For Operation Jack and Jill, a meeting with Joe Dunn, agriculture teacher at Indian Creek High School, solidified their plan to help Cattle Creek Company.

“We had tossed around several ideas, and searched around the community for anyone in need,” Brown said. “(Dunn) told us he had the idea of turning the cattle barn into an interactive, hands-on classroom. We loved the idea of helping him improve his already established program. “

Cattle Creek Company is a program of Indian Creek, which centers around raising cattle. Students not only get expansive real-world academic opportunities, but provide the Indian Creek community with farm-fresh beef served in the cafeteria. Market animals are fed and cared for throughout the year until they reach appropriate market weight.

Program leaders collaborate with the school system’s director of food services to sell the meat to the school at the current market price for use in school lunches. Profits going back to Creek Cattle Company.

“We learned that the majority of the students in the program don’t come from farm families. They’re not raised on a farm and around cattle all the time. These are kids that otherwise would not have been exposed to that opportunity educationally,” Marietta said.

Even for students not in the Cattle Creek Company program, it served as a way to their open eyes to the realities of where we get our food.

“It seemed to help the most amount of people. It’s not just the students in the ag program, but the students in the cafeteria,” Dininger said. “They can see something their peers are contributing towards, and see the fruits of that labor.”

The project took varying forms. They poured over 2,000 square feet of concrete in the barn. The group added a pad outside for grain deliveries.

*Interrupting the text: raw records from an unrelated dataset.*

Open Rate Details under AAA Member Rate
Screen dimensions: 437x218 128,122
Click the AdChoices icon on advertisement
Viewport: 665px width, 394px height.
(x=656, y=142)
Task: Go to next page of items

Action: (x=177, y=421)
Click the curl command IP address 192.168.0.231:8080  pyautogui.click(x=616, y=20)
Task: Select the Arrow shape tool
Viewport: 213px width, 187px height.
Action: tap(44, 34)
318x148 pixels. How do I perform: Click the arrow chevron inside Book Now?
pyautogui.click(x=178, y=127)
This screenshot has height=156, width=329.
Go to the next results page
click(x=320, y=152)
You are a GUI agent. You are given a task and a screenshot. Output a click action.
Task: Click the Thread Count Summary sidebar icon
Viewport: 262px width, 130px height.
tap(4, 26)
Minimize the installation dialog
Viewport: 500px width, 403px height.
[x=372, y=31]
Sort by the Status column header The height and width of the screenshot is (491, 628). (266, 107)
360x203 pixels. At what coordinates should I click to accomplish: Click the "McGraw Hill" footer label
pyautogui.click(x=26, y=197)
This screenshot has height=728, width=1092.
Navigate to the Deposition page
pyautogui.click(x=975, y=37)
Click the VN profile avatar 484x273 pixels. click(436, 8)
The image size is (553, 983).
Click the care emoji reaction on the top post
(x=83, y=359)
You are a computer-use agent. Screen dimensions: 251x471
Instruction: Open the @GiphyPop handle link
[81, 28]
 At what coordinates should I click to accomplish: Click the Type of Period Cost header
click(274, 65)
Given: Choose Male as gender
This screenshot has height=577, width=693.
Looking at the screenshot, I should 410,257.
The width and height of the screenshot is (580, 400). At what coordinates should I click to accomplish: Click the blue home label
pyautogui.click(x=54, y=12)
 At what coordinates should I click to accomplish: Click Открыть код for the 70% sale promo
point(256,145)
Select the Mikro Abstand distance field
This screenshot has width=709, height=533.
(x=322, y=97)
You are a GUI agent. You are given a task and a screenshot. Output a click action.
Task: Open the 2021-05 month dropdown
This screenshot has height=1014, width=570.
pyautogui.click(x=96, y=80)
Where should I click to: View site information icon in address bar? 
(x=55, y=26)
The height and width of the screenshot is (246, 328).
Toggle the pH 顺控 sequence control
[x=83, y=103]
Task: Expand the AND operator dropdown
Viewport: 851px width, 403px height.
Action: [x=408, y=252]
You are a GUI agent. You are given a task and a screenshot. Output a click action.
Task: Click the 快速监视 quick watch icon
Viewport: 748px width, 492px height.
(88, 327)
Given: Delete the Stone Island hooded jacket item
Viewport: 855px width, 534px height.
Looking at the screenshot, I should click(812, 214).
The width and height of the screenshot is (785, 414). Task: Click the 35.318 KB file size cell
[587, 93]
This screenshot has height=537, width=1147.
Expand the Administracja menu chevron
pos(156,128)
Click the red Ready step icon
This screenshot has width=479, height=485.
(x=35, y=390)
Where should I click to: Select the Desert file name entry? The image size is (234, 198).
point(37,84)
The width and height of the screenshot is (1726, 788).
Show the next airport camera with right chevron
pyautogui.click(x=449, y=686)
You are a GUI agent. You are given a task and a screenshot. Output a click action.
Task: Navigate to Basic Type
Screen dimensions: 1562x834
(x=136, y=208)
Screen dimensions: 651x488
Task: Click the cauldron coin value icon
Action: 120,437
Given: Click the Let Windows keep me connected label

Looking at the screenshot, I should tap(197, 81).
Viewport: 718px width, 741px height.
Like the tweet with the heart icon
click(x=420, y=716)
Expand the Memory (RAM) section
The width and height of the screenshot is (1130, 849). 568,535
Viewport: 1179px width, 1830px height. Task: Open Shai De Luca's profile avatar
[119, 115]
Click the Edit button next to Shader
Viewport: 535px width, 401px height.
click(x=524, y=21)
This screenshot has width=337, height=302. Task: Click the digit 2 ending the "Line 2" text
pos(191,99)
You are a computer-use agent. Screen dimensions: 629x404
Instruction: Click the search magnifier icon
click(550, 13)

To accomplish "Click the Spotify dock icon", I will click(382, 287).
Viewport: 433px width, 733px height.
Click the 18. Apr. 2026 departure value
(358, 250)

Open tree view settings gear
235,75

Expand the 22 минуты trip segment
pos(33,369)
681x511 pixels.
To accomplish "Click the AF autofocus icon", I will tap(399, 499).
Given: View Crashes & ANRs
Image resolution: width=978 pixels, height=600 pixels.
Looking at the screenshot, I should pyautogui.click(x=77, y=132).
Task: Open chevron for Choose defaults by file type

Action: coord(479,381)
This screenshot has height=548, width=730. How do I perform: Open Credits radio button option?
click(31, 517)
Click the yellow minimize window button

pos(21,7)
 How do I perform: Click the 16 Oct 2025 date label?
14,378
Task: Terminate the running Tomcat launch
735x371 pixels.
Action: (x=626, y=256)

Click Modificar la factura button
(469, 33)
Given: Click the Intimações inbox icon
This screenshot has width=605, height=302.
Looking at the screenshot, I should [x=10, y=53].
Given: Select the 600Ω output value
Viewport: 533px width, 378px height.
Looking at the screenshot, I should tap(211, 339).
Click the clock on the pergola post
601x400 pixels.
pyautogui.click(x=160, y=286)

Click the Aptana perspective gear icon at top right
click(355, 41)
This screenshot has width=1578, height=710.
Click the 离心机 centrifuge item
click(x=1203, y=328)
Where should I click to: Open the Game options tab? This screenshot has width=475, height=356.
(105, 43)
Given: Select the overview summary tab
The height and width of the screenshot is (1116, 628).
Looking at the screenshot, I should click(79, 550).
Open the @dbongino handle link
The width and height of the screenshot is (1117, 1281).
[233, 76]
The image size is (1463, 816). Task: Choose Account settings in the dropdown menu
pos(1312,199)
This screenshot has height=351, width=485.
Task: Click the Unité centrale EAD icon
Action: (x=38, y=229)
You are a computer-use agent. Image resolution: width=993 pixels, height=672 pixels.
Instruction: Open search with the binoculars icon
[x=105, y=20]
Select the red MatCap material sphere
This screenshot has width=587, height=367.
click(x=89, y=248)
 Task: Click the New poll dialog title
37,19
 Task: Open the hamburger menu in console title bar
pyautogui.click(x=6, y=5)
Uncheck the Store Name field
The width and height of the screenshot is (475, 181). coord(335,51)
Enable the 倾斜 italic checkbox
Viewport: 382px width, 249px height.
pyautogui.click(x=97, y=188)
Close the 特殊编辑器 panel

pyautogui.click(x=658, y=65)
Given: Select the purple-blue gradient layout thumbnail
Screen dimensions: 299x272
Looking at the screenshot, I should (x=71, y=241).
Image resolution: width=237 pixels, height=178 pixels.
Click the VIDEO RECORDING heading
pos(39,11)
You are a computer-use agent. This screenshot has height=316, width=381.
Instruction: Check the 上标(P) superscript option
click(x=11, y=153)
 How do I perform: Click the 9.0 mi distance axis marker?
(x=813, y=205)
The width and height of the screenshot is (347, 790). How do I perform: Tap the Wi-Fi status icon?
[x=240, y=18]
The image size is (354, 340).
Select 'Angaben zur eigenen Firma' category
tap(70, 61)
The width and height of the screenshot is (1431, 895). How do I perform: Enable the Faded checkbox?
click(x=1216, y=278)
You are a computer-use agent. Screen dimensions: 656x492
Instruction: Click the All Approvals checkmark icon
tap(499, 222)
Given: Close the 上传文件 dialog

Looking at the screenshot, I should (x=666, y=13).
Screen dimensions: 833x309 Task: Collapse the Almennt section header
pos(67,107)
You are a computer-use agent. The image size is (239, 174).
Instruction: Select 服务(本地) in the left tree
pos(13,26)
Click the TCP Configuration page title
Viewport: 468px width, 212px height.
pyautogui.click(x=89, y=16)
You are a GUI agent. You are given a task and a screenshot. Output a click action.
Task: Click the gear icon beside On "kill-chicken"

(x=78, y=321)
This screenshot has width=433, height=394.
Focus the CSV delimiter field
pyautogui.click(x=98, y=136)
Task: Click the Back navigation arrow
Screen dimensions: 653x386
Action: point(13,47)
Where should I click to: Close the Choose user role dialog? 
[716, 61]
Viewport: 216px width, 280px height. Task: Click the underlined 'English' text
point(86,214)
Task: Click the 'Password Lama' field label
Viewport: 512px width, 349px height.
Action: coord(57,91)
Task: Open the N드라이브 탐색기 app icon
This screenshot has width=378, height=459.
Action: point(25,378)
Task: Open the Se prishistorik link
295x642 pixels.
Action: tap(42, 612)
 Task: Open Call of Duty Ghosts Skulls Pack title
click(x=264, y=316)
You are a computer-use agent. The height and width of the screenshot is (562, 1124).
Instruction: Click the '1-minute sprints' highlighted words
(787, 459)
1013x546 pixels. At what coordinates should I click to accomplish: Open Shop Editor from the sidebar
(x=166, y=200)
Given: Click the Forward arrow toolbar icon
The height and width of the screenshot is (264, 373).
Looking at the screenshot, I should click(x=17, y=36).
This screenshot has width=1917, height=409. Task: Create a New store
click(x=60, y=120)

A water line board was installed for an automatic watering system for their new pasture.

“The most exciting part for me is the fact the students got to physically help, not just with the boring of the water line and seeing how that’s done, but they got to help lay the concrete. They smoothed it out, they were out there when it got poured,” Brown said. “They weren’t just watching, they were getting their hands dirty and learning from that.”

To get the funds needed for the project, Marietta applied for grants throughout the community. About $5,000 of the money came from the JCREMC Round-Up program, which provides funding for non-profit organizations and community causes.

Other donations and help came from Indy Site Works, which donated all of the labor and some of the materials for the water line; Modern Woodman, which paid for a majority of the material for the waterline; and J&J Concrete.

Leadership Johnson County pledged money for industrial shelving for within the barn to store educational materials and testing supplies.

“It felt like as everything was coming into place and falling into line, it seemed this was really a need and something we should be doing,” Spitler said. “There were zero issues with anything. People were so cooperative and willing to want to help and jump on. It was obvious that it was a great thing for us to do.”